(Pixel coordinate grounding data)
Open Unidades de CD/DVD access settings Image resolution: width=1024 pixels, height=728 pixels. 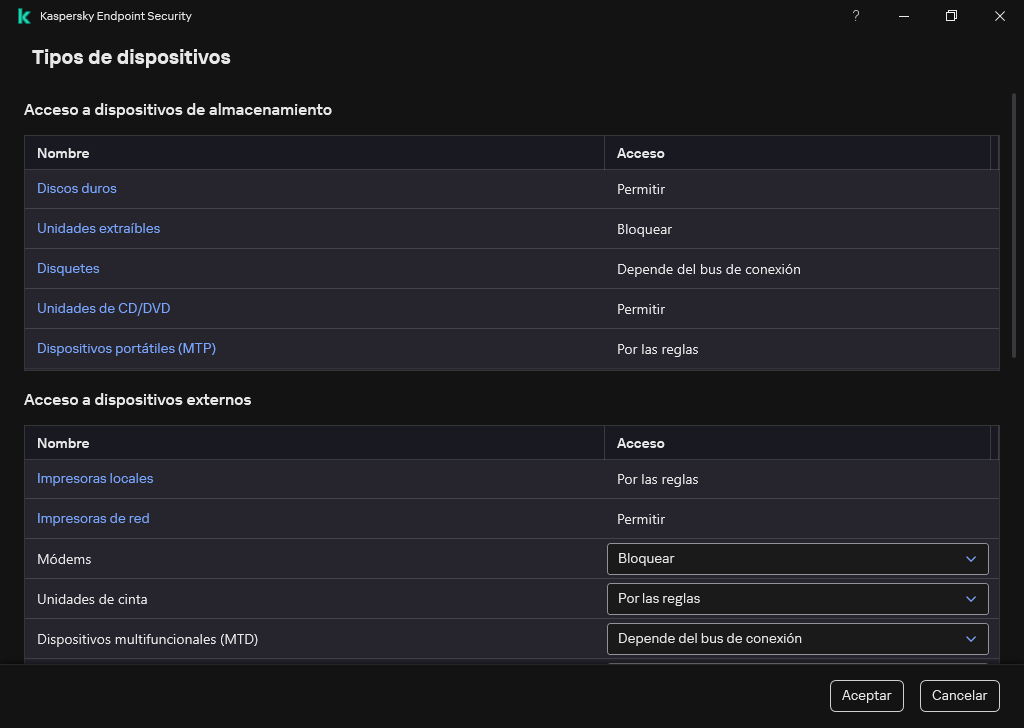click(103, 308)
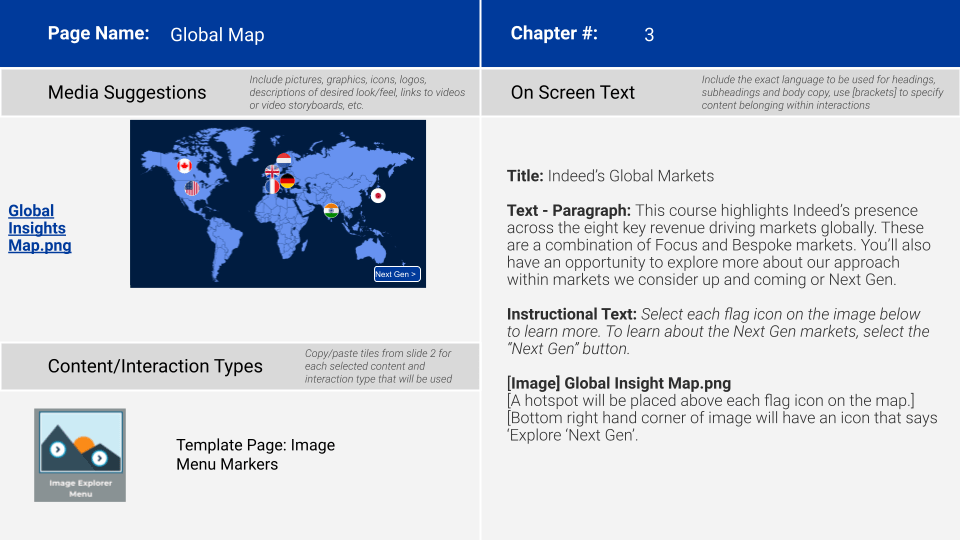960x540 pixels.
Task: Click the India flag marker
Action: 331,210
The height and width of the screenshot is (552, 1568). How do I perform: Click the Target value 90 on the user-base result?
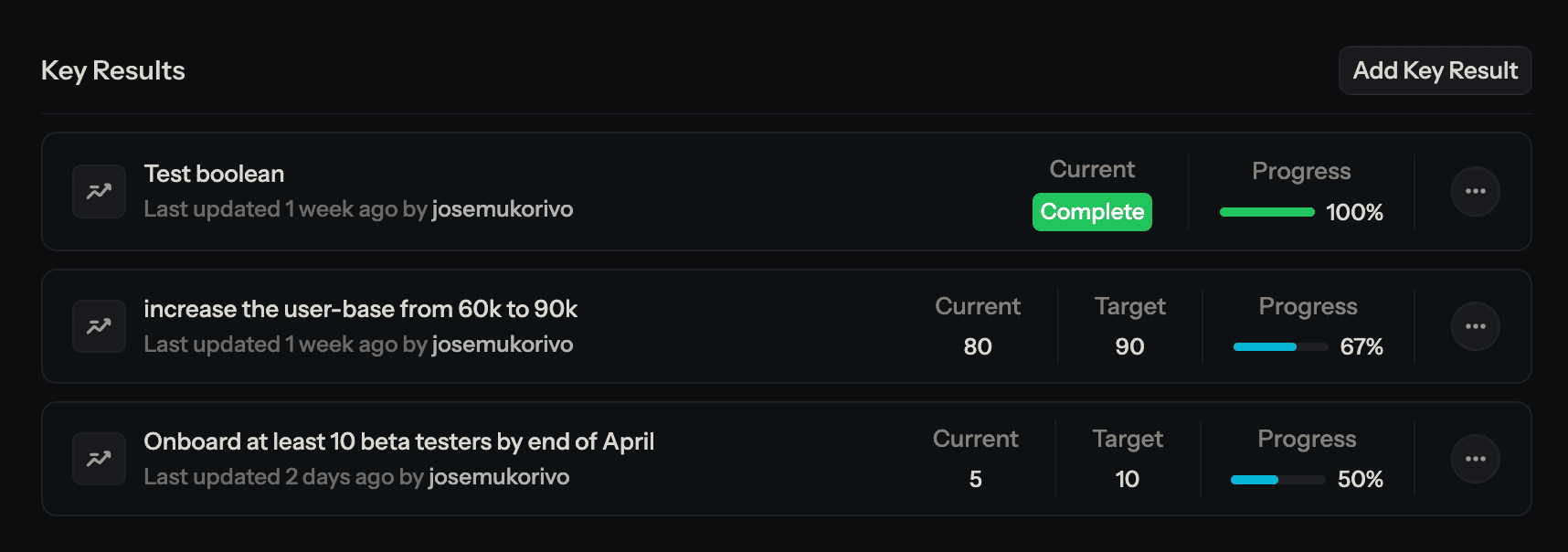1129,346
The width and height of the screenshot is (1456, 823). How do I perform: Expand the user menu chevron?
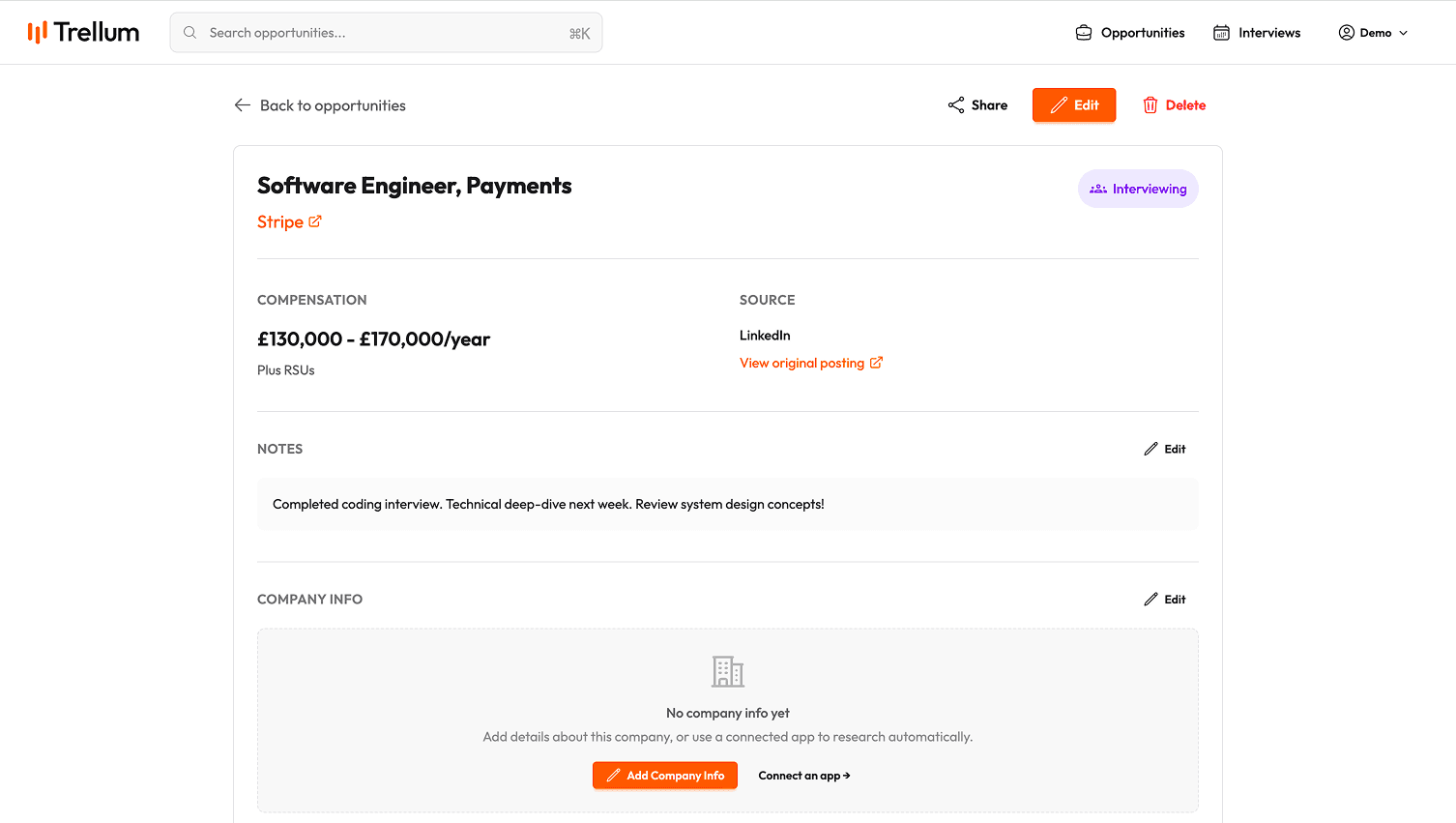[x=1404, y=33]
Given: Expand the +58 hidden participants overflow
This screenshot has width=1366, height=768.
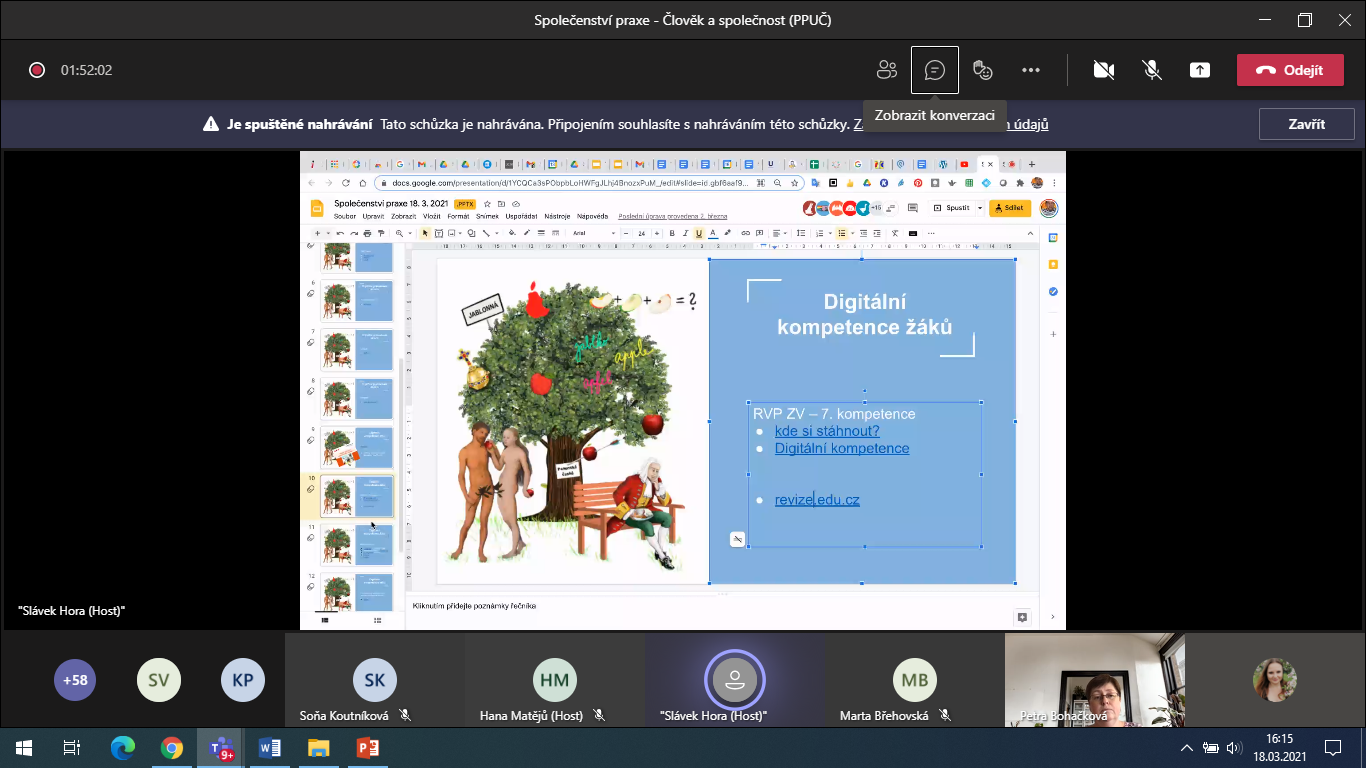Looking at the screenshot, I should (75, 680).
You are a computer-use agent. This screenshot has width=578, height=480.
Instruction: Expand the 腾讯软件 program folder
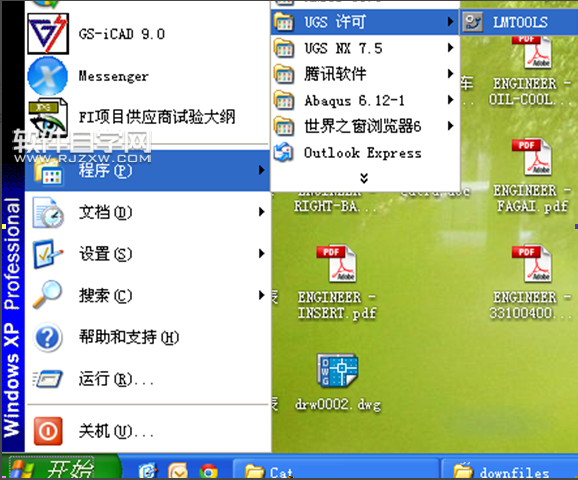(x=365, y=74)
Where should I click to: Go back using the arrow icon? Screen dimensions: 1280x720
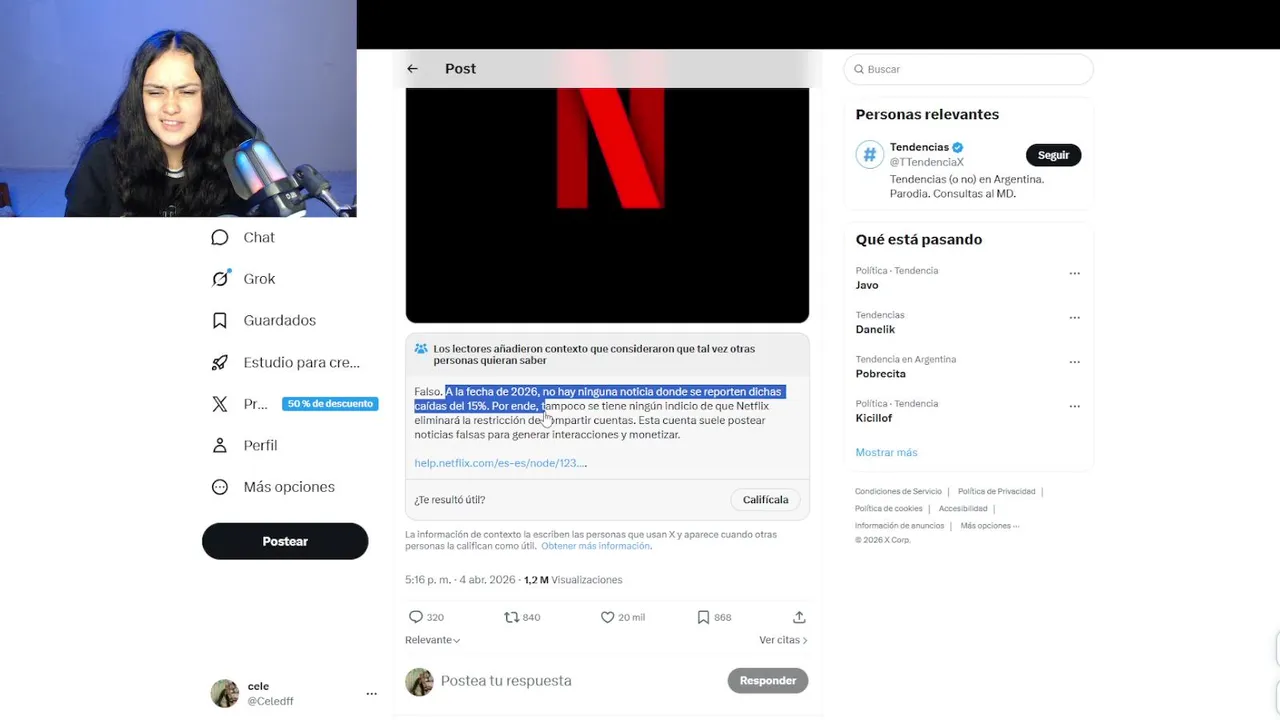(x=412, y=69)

**Work item**
The lines to copy begin at the one containing "The height and" and end at the last line of the records. Set down exactly those lines and no others, both ends included, and omit all pictures.

**Task response**
The height and width of the screenshot is (552, 1568). How do I perform: Click the Target value 90 on the user-base result?
1129,346
The width and height of the screenshot is (1456, 823). How do I perform: Expand the user menu chevron?
[x=1404, y=33]
Given: Expand the +58 hidden participants overflow
This screenshot has width=1366, height=768.
Looking at the screenshot, I should (75, 680).
You are a computer-use agent. This screenshot has width=578, height=480.
Instruction: Expand the 腾讯软件 program folder
(x=365, y=74)
Where should I click to: Go back using the arrow icon? Screen dimensions: 1280x720
(x=412, y=69)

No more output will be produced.